La manade aujourd’hui
Combien coûte un cheval Camargue ?
Au vu des résultats que nous avons obtenus et que nous obtenons, entre 3500 et 4500 euros, pour un cheval de 3 ans, débourré, brave, monté, castré et que l’on peut utiliser sans soucis.
Nous ne vendons pas de chevaux de moins de 4ans. Le cheval Camargue commence à bien se vendre. Ce sont des chevaux qui ont de la valeur et il faut arrêter de dire à tout bout de champ qu’il ne vaut pas cher. Depuis 1962 que l’on sélectionne, nous avons obtenu des chevaux de grande qualité.
La plupart des gens sont rattachés à l’argent, ils ne s’occupent pas de la même façon d’un véhicule acheté 3000F et d’un bolide à 150 000F...
Et bien pour le Camargue c’est pareil. Pour les gens, le cheval qui vaut de l’argent, c’est celui que l’on met en box, qu’on brosse, alors qu’un Camargue ma foi, on le lâche dehors, et on le laisse, il se débrouille tout seul.
C’est lui enlever de sa valeur.
On a cru bien faire en disant que c’est un cheval rustique, mais en définitive, l’image véhiculée est mauvaise. Lorsque que l’on voit qu’ailleurs en France ou à l’étranger, un Camargue qui est acheté comme un cheval qui a de la valeur (autre chose qu’un simple Camargue) et bien on s’aperçoit qu’il est un très bon cheval. C’est un cheval polyvalent pouvant tout aussi bien se montrer vaillant en trek, en endurance, en randonnée, en saut d’obstacles. Le Camargue est très apprécié et aimé dans certaines régions.

Vous en vendez combien ?
Pour l’année 2004 nous avons eu 14 demandes et aucun animal à vendre. Cette année, nous en avons 1 ou 2, on va voir, cela n’a pas vraiment d’importance. On ne fait pas du cheval à la pelle pour en vendre un maximum.
On ne commence à vendre des chevaux sérieux que maintenant, on a surtout cherché à faire un cheval qui nous convienne, on en a eu et on en a vendu comme on devait les vendre, mais jamais dans le but de vendre des chevaux. On l’a fait parce qu’ils ne convenaient pas à la manade.
Le principal c’est que l’on arrive à faire naître maintenant, il nous a fallu du temps, car on a sélectionné dans notre propre manade. Nous voulions faire notre race. Guillaume est avec nous depuis quelques années et prendra la relève, j’espère que notre élevage va durer, car ce n’est pas facile. C’est une vraie passion à laquelle il faut des terres, de l’argent (on a un travail à côté), une passion qui consume les vacances et tout ce que l’on gagne par ailleurs...
Maintenant, on va pouvoir commencer à vendre nos chevaux. Ces chevaux que l’on espère depuis 1992.

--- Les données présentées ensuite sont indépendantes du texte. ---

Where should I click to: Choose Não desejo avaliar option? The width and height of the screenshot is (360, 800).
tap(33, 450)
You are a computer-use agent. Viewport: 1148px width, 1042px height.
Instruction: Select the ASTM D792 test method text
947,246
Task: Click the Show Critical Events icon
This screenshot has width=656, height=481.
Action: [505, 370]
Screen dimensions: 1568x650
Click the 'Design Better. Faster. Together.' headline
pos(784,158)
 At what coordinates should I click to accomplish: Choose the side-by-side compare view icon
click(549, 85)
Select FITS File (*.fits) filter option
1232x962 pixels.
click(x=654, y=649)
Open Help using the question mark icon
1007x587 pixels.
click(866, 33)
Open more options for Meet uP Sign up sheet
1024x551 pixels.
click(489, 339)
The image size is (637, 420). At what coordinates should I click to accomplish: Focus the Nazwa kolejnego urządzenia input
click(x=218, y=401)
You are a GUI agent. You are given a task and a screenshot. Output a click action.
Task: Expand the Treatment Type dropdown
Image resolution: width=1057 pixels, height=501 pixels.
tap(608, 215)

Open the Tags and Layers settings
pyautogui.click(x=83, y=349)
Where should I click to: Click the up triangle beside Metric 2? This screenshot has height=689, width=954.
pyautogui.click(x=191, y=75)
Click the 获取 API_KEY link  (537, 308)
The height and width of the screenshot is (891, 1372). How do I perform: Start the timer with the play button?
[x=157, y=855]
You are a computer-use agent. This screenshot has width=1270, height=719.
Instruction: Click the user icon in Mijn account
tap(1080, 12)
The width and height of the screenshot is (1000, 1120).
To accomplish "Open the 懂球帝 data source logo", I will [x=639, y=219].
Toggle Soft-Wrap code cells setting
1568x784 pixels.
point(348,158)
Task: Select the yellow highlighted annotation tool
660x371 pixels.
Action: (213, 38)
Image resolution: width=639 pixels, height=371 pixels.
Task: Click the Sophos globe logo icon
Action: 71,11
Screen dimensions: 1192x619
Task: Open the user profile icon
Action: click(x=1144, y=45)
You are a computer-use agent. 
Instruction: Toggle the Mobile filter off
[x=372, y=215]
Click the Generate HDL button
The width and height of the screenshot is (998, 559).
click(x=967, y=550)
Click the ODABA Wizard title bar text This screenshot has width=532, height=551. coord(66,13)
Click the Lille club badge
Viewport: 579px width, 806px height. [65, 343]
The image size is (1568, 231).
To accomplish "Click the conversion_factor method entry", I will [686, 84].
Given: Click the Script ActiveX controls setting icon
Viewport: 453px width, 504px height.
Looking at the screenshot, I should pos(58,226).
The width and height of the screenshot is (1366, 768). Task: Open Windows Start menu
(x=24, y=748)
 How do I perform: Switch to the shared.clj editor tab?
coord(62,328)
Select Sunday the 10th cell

Etes-vous satisfait du chemin parcouru ?
Oui, très satisfait
Quels sont les critères de classement pour les poulinières
C’est leur allure, le modèle de la jument, sa conformité au standard établi, sa faculté à être poulinière et enfin ce qu’elle a déjà produit.
Il faut que le couple Jument-Poulain soit homogène. Vous avez des poulains qui mis à côté de leur mère ne ressemblent pas à ce que pourrait faire la jument dans son type.
Les concours sont-ils bien primés ?
Oui mais il faudrait en présenter beaucoup. Cette année nous avons obtenu quelques primes chaque fois un peu supérieures aux précédentes.
Nous présentons deux concours par an, il est certain que les primes pourraient être un peu rehaussées, une présentation représente un investissement entre le salon, le déplacement etc...
Heureusement, sur 4 chevaux présentés depuis 1992, on en a eu trois acceptés aux étalons. Les juments ont été primées en 1996,97,98,99,2000. En fait, depuis 1996 on a toujours été dans les 5 premiers. C’est la reconnaissance de notre travail.